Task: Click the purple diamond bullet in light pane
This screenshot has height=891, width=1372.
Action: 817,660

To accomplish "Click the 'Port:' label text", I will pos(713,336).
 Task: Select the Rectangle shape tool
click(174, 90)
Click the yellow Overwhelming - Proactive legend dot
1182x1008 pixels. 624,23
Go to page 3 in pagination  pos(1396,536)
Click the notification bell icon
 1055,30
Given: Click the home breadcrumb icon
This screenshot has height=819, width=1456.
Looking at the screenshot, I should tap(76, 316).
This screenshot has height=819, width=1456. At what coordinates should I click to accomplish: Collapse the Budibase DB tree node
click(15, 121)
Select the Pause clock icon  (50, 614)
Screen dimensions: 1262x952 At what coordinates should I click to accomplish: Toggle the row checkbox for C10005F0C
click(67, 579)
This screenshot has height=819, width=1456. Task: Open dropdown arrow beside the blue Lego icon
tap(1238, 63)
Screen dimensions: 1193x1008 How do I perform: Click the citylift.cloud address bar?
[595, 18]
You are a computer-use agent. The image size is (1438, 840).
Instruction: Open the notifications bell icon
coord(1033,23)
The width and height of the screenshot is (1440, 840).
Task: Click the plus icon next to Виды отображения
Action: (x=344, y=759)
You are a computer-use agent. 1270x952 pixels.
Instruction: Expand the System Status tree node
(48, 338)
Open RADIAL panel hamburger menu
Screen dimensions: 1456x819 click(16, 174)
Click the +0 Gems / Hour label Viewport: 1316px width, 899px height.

TRY IT
Return all of the material verbatim, with no line left out.

ANSWER FOR THIS EXERCISE
Task: Click the purple diamond bullet in light pane
This screenshot has height=891, width=1372.
Action: 817,660

To accomplish "Click the 'Port:' label text", I will pos(713,336).
 Task: Select the Rectangle shape tool
click(174, 90)
Click the yellow Overwhelming - Proactive legend dot
1182x1008 pixels. 624,23
Go to page 3 in pagination  pos(1396,536)
Click the notification bell icon
 1055,30
Given: Click the home breadcrumb icon
This screenshot has height=819, width=1456.
Looking at the screenshot, I should tap(76, 316).
This screenshot has height=819, width=1456. At what coordinates should I click to accomplish: Collapse the Budibase DB tree node
click(15, 121)
Select the Pause clock icon  (50, 614)
Screen dimensions: 1262x952 At what coordinates should I click to accomplish: Toggle the row checkbox for C10005F0C
click(67, 579)
This screenshot has height=819, width=1456. Task: Open dropdown arrow beside the blue Lego icon
tap(1238, 63)
Screen dimensions: 1193x1008 How do I perform: Click the citylift.cloud address bar?
[595, 18]
You are a computer-use agent. The image size is (1438, 840).
Instruction: Open the notifications bell icon
coord(1033,23)
The width and height of the screenshot is (1440, 840).
Task: Click the plus icon next to Виды отображения
Action: (x=344, y=759)
You are a computer-use agent. 1270x952 pixels.
Instruction: Expand the System Status tree node
(48, 338)
Open RADIAL panel hamburger menu
Screen dimensions: 1456x819 click(16, 174)
Click the +0 Gems / Hour label Viewport: 1316px width, 899px height.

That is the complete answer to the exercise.